Each line of the data that includes "heading" must be copied.
BEGIN PROVIDED DATA
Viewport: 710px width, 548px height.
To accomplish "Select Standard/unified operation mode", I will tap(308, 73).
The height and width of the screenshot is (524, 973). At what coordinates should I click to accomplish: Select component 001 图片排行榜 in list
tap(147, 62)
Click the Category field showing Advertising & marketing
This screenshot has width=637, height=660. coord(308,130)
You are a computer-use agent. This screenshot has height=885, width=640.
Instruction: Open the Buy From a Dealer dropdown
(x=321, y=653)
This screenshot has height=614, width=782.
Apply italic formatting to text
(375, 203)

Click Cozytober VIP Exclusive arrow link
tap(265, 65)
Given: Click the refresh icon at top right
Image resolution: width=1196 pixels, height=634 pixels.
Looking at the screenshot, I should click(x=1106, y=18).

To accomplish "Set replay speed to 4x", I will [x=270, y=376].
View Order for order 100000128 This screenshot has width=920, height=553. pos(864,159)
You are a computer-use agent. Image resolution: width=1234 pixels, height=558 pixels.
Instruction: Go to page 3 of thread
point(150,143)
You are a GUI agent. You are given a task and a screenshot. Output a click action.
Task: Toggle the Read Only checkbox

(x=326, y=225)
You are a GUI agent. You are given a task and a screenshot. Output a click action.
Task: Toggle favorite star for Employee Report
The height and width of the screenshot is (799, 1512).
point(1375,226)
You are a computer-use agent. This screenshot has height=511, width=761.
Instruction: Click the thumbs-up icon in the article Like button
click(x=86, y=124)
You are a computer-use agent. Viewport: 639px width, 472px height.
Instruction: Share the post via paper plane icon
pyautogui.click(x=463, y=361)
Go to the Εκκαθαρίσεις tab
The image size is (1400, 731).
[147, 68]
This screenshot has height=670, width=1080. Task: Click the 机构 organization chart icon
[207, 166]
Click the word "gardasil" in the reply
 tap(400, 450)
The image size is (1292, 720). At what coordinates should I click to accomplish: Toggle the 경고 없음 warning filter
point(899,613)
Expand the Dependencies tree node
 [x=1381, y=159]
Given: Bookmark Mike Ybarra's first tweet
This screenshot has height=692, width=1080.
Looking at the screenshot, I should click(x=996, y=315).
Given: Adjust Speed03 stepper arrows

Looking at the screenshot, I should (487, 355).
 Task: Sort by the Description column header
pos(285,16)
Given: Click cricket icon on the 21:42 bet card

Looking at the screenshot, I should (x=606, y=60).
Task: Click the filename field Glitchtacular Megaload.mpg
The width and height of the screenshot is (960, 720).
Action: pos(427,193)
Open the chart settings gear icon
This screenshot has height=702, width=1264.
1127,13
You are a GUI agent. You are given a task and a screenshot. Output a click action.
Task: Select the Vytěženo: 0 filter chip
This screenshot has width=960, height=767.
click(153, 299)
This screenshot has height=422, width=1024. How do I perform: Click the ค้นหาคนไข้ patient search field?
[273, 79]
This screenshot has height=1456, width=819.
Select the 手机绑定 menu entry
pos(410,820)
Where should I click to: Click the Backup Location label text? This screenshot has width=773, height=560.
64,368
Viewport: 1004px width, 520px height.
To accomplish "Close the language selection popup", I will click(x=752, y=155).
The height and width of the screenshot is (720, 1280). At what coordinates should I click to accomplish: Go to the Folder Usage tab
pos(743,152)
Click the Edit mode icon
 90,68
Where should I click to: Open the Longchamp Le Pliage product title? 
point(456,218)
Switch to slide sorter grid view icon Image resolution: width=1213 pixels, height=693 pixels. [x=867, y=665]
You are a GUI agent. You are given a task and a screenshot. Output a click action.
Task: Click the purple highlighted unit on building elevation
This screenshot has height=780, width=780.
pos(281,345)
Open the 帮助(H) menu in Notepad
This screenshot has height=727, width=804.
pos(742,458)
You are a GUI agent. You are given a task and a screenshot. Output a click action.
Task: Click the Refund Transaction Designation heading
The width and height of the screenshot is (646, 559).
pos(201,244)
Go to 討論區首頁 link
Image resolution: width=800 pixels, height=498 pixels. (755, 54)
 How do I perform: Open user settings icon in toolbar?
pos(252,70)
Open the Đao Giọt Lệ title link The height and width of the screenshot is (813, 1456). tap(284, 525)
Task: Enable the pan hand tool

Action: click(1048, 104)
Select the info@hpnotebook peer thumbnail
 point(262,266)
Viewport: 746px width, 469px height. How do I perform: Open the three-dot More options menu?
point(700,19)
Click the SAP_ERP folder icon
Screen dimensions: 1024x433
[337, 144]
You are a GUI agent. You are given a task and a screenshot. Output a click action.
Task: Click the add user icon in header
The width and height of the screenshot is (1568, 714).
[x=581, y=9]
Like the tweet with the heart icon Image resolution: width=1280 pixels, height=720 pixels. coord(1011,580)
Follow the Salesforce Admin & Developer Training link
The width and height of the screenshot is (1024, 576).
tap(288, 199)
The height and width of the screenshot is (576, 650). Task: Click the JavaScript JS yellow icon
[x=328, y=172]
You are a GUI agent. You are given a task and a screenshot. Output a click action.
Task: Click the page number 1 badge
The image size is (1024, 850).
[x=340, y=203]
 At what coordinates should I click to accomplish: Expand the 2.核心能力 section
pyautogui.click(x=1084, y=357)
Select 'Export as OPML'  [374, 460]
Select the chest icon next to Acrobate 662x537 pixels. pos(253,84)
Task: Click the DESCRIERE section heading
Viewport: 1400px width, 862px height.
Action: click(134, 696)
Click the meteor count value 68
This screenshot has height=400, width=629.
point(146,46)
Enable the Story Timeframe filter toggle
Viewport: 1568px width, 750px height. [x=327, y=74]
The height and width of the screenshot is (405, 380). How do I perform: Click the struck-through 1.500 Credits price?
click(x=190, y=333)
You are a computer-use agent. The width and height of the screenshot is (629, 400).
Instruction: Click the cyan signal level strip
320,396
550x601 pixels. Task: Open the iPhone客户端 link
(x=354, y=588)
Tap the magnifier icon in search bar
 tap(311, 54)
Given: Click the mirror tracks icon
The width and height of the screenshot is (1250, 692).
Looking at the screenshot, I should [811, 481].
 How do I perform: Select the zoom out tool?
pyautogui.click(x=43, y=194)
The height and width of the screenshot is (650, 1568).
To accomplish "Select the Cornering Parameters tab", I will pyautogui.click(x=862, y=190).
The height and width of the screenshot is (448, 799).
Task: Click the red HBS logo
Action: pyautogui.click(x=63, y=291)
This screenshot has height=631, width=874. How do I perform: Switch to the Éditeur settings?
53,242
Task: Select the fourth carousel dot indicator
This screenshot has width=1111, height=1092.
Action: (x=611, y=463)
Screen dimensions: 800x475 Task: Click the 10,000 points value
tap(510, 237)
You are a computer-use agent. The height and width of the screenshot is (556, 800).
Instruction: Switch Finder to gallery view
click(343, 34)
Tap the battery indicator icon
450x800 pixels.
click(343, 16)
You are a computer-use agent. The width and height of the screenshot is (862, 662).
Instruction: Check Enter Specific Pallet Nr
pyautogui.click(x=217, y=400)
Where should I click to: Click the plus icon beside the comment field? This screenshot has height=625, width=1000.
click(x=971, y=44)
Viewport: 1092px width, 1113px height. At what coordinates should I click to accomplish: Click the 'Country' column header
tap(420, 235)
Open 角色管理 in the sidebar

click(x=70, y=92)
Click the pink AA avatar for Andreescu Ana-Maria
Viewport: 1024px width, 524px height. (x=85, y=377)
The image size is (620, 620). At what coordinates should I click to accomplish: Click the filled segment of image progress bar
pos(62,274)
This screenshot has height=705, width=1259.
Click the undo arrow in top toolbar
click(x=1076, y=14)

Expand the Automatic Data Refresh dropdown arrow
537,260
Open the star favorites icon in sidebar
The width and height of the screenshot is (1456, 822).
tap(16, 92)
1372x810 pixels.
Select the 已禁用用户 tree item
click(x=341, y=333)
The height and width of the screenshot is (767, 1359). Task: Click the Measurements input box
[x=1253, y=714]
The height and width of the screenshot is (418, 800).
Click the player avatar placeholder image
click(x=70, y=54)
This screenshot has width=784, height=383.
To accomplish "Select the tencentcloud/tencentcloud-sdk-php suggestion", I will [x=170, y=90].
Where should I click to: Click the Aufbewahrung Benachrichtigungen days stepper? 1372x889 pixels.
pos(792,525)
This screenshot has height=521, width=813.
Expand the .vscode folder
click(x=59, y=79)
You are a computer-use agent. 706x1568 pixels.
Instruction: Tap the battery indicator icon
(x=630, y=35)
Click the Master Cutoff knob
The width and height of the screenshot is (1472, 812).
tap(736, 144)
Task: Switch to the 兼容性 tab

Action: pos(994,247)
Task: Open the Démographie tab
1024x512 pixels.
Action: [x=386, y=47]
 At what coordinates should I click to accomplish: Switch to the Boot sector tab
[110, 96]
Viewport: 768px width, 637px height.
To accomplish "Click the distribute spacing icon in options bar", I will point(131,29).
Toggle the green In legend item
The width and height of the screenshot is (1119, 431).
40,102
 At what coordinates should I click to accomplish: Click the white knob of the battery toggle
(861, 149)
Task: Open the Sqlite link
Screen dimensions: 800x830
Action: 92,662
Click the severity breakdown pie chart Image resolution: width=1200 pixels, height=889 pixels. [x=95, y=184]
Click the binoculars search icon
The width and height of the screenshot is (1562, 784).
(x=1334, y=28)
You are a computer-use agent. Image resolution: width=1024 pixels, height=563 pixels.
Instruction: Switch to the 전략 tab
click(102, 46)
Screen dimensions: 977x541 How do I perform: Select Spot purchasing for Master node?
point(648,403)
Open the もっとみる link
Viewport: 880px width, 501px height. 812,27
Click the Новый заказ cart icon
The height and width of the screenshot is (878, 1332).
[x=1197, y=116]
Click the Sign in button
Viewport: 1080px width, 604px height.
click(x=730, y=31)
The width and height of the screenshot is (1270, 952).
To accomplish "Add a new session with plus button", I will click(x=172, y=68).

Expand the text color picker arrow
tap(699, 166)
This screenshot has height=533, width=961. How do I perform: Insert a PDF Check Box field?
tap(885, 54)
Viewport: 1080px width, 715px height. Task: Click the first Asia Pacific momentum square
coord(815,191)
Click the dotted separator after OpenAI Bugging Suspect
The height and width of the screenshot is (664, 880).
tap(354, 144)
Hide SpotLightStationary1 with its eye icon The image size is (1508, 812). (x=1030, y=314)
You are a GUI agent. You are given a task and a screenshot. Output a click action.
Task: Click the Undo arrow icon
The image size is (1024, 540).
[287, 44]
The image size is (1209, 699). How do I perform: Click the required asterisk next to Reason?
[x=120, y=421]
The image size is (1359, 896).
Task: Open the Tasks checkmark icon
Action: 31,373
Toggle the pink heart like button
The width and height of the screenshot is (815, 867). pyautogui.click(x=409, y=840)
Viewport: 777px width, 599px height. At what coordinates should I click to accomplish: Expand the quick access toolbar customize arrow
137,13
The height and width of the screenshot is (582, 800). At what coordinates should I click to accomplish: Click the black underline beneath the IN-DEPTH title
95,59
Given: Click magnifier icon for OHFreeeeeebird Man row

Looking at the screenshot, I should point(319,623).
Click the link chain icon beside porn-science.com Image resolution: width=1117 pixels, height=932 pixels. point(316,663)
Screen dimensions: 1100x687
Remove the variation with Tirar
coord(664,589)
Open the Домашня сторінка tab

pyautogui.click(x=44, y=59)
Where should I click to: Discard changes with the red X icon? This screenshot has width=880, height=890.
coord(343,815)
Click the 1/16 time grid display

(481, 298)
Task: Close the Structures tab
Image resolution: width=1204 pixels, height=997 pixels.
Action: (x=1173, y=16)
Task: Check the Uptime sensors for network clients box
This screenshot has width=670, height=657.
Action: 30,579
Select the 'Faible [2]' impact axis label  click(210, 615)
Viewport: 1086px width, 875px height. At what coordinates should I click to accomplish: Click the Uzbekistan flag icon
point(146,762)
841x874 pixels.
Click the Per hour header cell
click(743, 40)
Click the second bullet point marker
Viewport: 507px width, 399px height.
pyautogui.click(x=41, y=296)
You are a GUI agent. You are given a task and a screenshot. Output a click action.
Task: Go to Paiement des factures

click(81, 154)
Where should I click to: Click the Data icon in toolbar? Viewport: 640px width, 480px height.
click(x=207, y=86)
END PROVIDED DATA
▸ **SOLUTION FOR THIS PROBLEM**:
Task: Click the Refund Transaction Designation heading
Task: Click the DESCRIERE section heading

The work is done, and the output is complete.